No
hay nada más familiar que la mitología.
Marcel Detienne, La invención de la mitología.
Debo continuar una historia, la de Ciro el
Grande, a quien la semana pasada dejamos a las afueras de la ciudad de
Ecbatana, creciendo entre bueyes, en el seno de una familia de esclavos (c. 600 a. C.). Sin embargo, las
circunstancias en las que el medo/persa, siendo apenas un recién nacido, se
salvó de ser asesinado por órdenes del rey Astiages, su abuelo, me catapultan
inexcusablemente a una digresión.
Es antiquísimo el bonito cuento de la
imposibilidad de matar a un niño destinado a cambiar el mundo; de hecho, muy
probablemente sea uno de los relatos prototípicos de la Humanidad. Ejemplos,
los hay celebérrimos. Del héroe más vetusto de todos, Gilgamesh, no sabemos los
detalles de sus primeros años, puesto que su epopeya comienza cuando el gigante
ya es mayorcito y se desempeña como rey de Uruk. Así que el más antiguo ejemplo
que podemos mencionar procede de la fundación del primer imperio conocido de la
historia universal, el Acadio, también en Mesopotamia, y se refiere a la
historia del nacimiento de su fundador, Sargón I. Fue él mismo quien dejó
escrita su primera aventura:
Mi
madre fue una gran sacerdotisa. A mi padre no lo conocí… Mi ciudad natal, Azupiranu,
está situada a orillas del Éufrates. Mí madre me concibió en secreto. Ella me
dejó en una cesta de junco, sellada con betún. Me llevó al río. La corriente
del río me llevó a Akki, el aguador. Akki… me adoptó como su hijo y me crio… Yo era
un jardinero. Ishtar me concedió su amor, y me convertí en rey…
El relato de Sargón retrotrae
al de Moisés, con el que tiene “… una gran similitud
y correspondencia de motivos” (Otto Rank, The
Myth of the Birth of the Hero. JHU Press, 2004). Como quizá recuerde usted,
luego de una apresurada reflexión sobre los riesgos demográficos por los que
transitaba Egipto, el faraón ordenó que tiraran al río a todos los niños nacidos
de los hebreos, dejando a las niñas con vida. Fue en tan inadecuada situación
que una pareja de la tribu de Leví tuvo a Moisés:
… y
viendo que era hermoso, lo mantuvo escondido durante tres meses. Como no podía
ocultarlo por más tiempo, tomó un canasto de papiro, lo recubrió con alquitrán
y brea, metió en él al niño y lo puso entre los juncos, a la orilla del río
Nilo.
Río abajo, la hija del faraón rescatará al
pequeño Moisés, quien años después guiará la liberación de su pueblo (Éxodo).

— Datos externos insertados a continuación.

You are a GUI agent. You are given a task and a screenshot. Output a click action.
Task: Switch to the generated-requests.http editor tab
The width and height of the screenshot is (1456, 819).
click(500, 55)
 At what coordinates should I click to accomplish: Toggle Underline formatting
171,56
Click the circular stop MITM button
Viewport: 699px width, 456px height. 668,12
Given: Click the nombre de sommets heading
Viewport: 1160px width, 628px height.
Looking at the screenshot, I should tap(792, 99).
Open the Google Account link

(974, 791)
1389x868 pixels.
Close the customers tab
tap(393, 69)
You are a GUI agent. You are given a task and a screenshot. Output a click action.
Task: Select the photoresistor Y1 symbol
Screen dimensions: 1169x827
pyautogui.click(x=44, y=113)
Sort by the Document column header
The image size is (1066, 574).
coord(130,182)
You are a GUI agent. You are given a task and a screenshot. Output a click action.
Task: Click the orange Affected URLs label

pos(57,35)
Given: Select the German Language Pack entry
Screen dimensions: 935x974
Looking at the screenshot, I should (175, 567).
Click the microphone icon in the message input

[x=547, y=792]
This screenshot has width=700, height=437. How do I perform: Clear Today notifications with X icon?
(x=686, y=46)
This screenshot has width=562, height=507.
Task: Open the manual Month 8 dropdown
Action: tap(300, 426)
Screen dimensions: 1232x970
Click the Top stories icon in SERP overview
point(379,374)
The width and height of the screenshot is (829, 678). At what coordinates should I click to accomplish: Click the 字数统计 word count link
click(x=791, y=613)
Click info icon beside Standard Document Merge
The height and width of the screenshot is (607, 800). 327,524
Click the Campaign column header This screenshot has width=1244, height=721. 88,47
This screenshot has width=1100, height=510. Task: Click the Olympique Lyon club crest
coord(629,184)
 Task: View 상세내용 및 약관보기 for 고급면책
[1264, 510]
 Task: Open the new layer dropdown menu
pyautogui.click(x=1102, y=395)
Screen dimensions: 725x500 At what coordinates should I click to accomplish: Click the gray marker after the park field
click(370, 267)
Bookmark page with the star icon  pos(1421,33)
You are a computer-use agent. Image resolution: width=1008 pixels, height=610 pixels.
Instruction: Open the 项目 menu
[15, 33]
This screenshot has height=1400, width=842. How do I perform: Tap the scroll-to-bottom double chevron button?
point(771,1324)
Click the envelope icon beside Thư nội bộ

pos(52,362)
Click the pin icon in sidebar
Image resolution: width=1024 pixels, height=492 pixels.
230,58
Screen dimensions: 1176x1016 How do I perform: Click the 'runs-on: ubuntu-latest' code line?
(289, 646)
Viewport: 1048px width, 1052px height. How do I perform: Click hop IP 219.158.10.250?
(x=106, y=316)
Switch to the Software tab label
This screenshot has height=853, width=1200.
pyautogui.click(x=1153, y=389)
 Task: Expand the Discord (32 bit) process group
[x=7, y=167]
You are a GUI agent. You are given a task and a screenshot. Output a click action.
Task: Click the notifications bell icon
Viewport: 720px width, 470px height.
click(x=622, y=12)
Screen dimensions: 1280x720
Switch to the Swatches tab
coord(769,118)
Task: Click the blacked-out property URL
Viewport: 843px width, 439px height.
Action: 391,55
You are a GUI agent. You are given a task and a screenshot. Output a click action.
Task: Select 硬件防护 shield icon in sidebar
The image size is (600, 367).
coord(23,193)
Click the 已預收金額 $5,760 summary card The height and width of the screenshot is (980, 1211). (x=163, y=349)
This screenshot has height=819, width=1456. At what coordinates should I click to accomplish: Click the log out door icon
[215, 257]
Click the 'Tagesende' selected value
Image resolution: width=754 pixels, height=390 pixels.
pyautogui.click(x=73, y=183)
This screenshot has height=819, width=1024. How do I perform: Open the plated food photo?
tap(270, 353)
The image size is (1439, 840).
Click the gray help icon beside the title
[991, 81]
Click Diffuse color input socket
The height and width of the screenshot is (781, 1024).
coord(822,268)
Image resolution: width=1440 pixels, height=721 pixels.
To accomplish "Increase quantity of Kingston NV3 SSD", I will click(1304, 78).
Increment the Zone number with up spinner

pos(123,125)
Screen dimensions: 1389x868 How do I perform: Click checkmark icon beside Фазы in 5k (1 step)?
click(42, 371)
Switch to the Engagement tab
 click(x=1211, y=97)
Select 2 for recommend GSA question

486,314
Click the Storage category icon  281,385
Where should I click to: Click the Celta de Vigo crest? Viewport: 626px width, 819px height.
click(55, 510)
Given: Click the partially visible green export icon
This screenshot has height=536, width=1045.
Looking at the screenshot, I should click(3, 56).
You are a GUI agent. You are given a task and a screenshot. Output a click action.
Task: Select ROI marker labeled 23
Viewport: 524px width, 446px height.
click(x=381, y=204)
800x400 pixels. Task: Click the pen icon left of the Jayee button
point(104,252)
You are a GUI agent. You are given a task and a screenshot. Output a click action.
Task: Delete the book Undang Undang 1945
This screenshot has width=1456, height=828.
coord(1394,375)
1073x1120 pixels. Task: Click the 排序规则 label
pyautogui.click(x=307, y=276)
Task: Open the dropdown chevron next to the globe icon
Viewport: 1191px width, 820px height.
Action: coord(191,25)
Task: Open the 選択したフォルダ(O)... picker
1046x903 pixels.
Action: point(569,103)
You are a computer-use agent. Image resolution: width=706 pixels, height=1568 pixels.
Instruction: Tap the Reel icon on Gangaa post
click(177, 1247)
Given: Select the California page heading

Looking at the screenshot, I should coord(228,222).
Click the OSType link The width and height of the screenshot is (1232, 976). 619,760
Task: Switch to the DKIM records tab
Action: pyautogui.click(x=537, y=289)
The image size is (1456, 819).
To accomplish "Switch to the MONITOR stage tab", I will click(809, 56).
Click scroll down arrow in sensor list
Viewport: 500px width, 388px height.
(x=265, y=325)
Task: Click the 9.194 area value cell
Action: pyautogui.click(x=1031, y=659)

El tercer ejemplo condensa varios mitos
antiguos. Después de mencionar otras versiones sobre el origen de Roma, la urbe
y su nombre, Plutarco afirma que “más fundada razón” tienen quienes “designan a
Rómulo como denominador de aquella ciudad”, y relata:
… fue
hijo de Eneas y Doxitea …, y siendo niño, fue traído a la Italia con su hermano
Remo, y habiéndose perdido en el río, que había salido de madre, los demás
barcos, aquel en que navegaban los dos niños había arribado a una orilla
muelle, y salvos, por tanto, inesperadamente, se puso al sitio el nombre de
Roma…
Enseguida, Plutarco añade otra historia,
más bien truculenta: resulta que Tarquecio, rey de los albanos, miró entre
sueños que un falo fatuo aparecía en medio del fuego, “y estuvo permanente por
muchos días”. A falta de psicoanalista, acudió al oráculo de Tetis, donde la
pitonisa dispuso que ofreciera una virgen al espectro, porque de su unión
nacería un niño portentoso. Tarquecio ordenó a una de sus hijas que se ayuntase
con el pene flamígero, pero a ella le resultó abominable aquello, así que, en
su lugar, envió a una de sus criadas. Tarquecio habría de percatarse del ardid
y encarcelaría a ambas, a la hija desobediente y a la doméstica obediente.
Pasaron los meses…
Dio
a luz la criada dos gemelos, y Tarquecio los entregó a Teracio con orden de que
les diese muerte; pero éste los expuso a la orilla del río, donde una loba
acudía a darles de mamar, y diversas aves, trayéndoles de su cebo, lo ponían en
la boca a los niños, hasta que un vaquero… se atrevió a acercarse, y los llevó
consigo; y habiéndose salvado…, acometieron después a Tarquecio, y le vencieron.
(Vidas Paralelas, I)
Igual que Rómulo y Remo, ya antes el
profeta hebreo Elías había sido alimentado por ciertos pájaros, según
instrucción precisa de Yahveh: “Elías se fue al arroyo de Querit, al este del
Jordán, y allí permaneció, conforme a la palabra del Señor. Por la mañana y por
la tarde los cuervos le llevaban pan y carne, y bebía agua del arroyo” (Reyes, 17). Y como los gemelos, unos dos
siglos después se correría la voz de que Ciro había sido criado por una cánida.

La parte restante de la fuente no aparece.